Beware the culture warriors of social media
The news media in the Western world remain dominated by newspapers, magazines and broadcasters still known as the mainstream. The most vivid proof of their continued reign over public opinion is in the figure of U.S. President Donald Trump, whose repeated attacks on “failing” publications like the New York Times and the Washington Post as “enemies of the people” is a backhanded tribute to their continued power. Still, the dominance of the old media is under threat from the new. Trump has more than 55 million followers on Twitter, which he uses as his personal channel to fire up Americans - a vastly sped-up version of FDR’s fireside chats during the Great Depression and World War Two.
And these new media channels now threaten to overcome that dominance. They bring voices from every part of the political and social spectrum in a fashion more intimate, direct and demotic than the mainstream - which is generally careful not to offend, to eschew profanity, to balance one view with another. Perhaps most importantly, the new platforms bring voices which claim to have been suppressed in the traditional media because they are too far-right, too incorrect, too inappropriate, but which flourish online.
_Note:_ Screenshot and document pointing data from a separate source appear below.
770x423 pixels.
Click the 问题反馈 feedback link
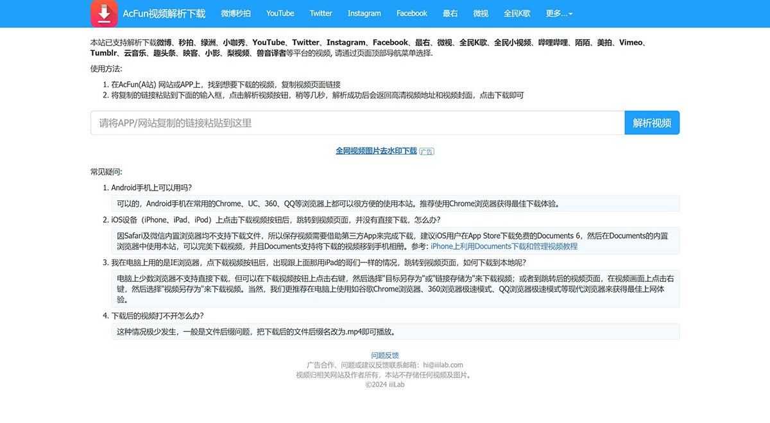click(x=385, y=355)
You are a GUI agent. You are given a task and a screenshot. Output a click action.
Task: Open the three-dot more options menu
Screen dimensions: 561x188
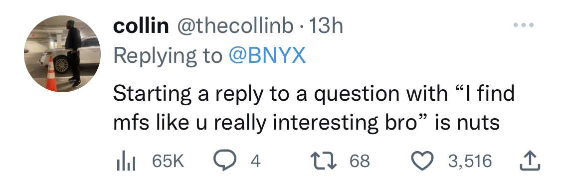(524, 25)
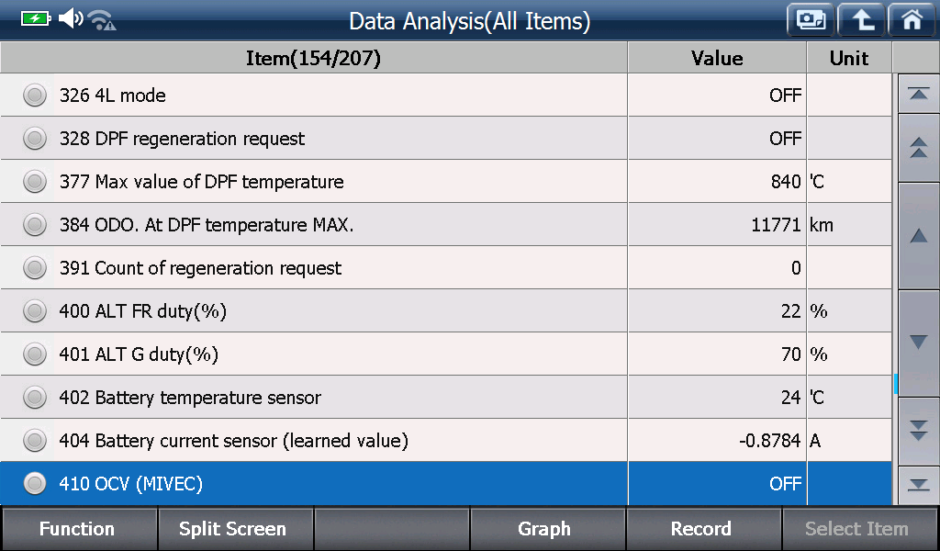The height and width of the screenshot is (551, 940).
Task: Select radio for 377 Max DPF temperature
Action: pos(35,182)
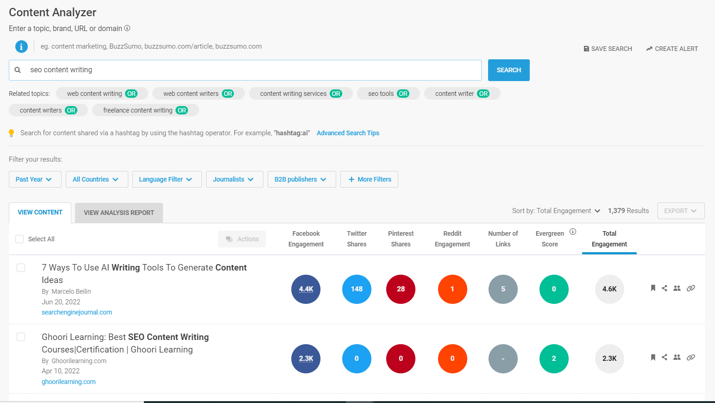View sharers of the Ghoori Learning article
This screenshot has height=403, width=715.
coord(677,357)
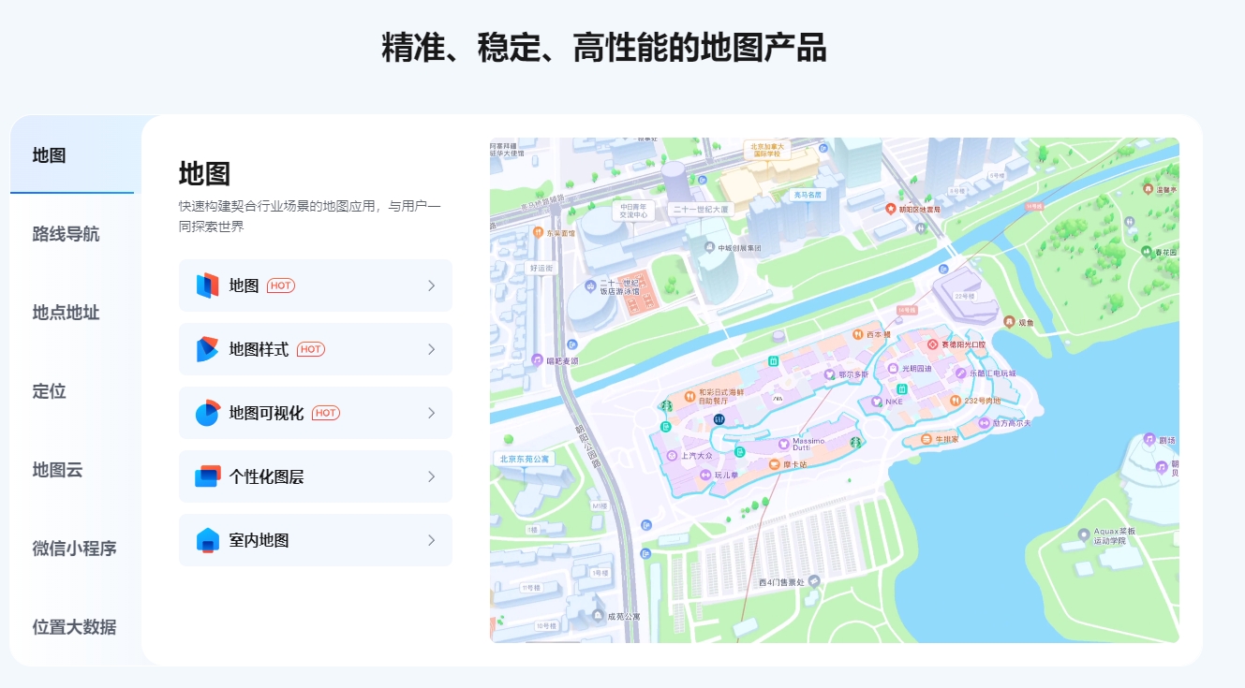Click the Massimo Dutti map marker
1245x688 pixels.
(783, 443)
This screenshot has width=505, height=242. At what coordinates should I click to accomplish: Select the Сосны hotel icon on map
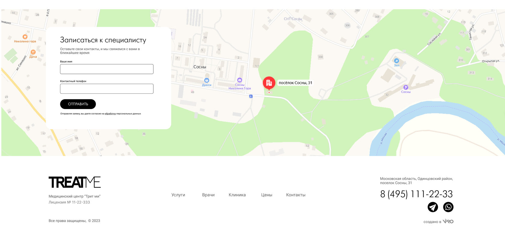point(406,87)
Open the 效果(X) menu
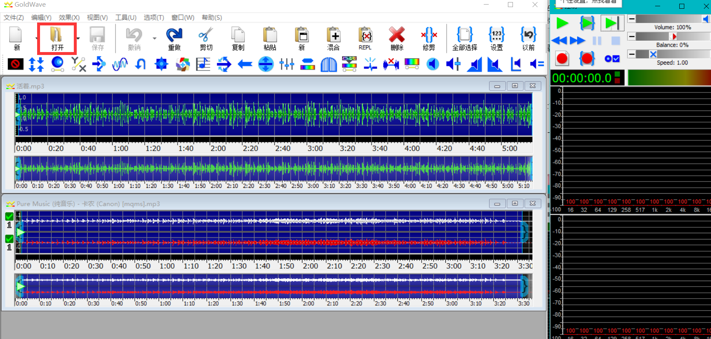This screenshot has height=339, width=711. point(69,17)
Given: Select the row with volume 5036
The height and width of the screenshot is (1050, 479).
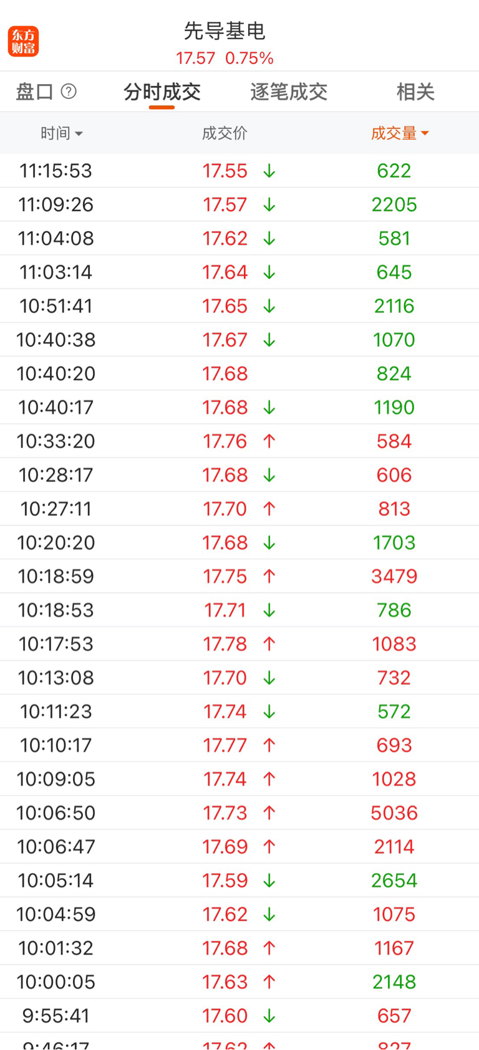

A remarkable radio documentary - “Right Click” - aired on BBC Radio 4 this week, revealed a world of British activists whose already-large reach is growing, and who see themselves as the voices of the voiceless, the powers of the powerless. I say “revealed” because it was revealed to me, and no doubt to others in the mainstream media and their (often declining) audiences, while they are already part of the news and opinion ecology of many of the young. According to “Right Click,” they are part of “a huge new political movement” whose members consider traditional media to be the enemy and see themselves as warriors in a culture war. In the UK, where most journalists’ default position is contempt for Trump, the new voices are fans, supporters and defenders and defenders of the right, and see the U.S. president’s enemies as their own. One of the movement’s leaders is Paul Joseph Watson, 36, from the depressed former steel capital of Sheffield. He took to YouTube in 2011 and his earnings from his more than 1.4 million subscribers and close to 327 million video views are estimated at around $10,000 a month. That’s likely a large underestimate of his total take: “Right Click” reports that Watson, who started broadcasting from his mother’s basement, now has a very big flat in London.
Watson launches himself against such targets as the Harry Potter creator J. K. Rowling, showing pictures of her three “mansions” - in the Scottish Highlands, in Edinburgh and in Tasmania - and mocking her for calling for the U.K. to welcome more migrants, while hosting none of them in her homes. Watson defends the pro-Trump actor James Woods, who was temporarily shut out of Twitter in September for posting a satirical meme claiming that Democrats were advising them not to vote in next month’s midterm elections in order to increase the power of women’s vote - a claim, Watson said, which was an obvious joke that only a “complete idiot” would take seriously.
The status of the joke is central to this strain of politics (and politics, serious politics, it is). Mark Meechan, who works under the name of Count Dankula, posted in 2016 a video of his girlfriend’s pug dog sitting, with one paw held rigidly out from its body. The Count explained that he had taught the dog to give a stiff-armed Nazi salute in response to comments like “Sieg Heil” (Hail to victory) and “gas the Jews.”
For this Meechan was fined 800 ($1,045) for a contravention of the Communications Act in that he was “grossly offensive.” Losing his appeal in August, he raised nearly 200,000 from followers - and said he would rather go to prison than pay. He was not, he insisted, a racist. His action was a joke - first, on his girlfriend and, second, on everyone else.
Much of what I have seen and heard from these new world commentators I thought reasonable debate. Some share some of the ideas and aversions of more mainstream commentators, who insist they are “classical liberals.” Much of what they say and broadcast is akin to mere anti-political correctness, and the highlighting of cases where liberals object to conservative speakers being given a platform. But a Hitler-saluting pug? Doing his trick on the prompt to kill Jews? Shouldn’t that be banned? Unlike the United States, the U.K. doesn’t have the constitutionally-protected right to free speech that allows nearly all comments described as “hate.” I would follow the Americans in this.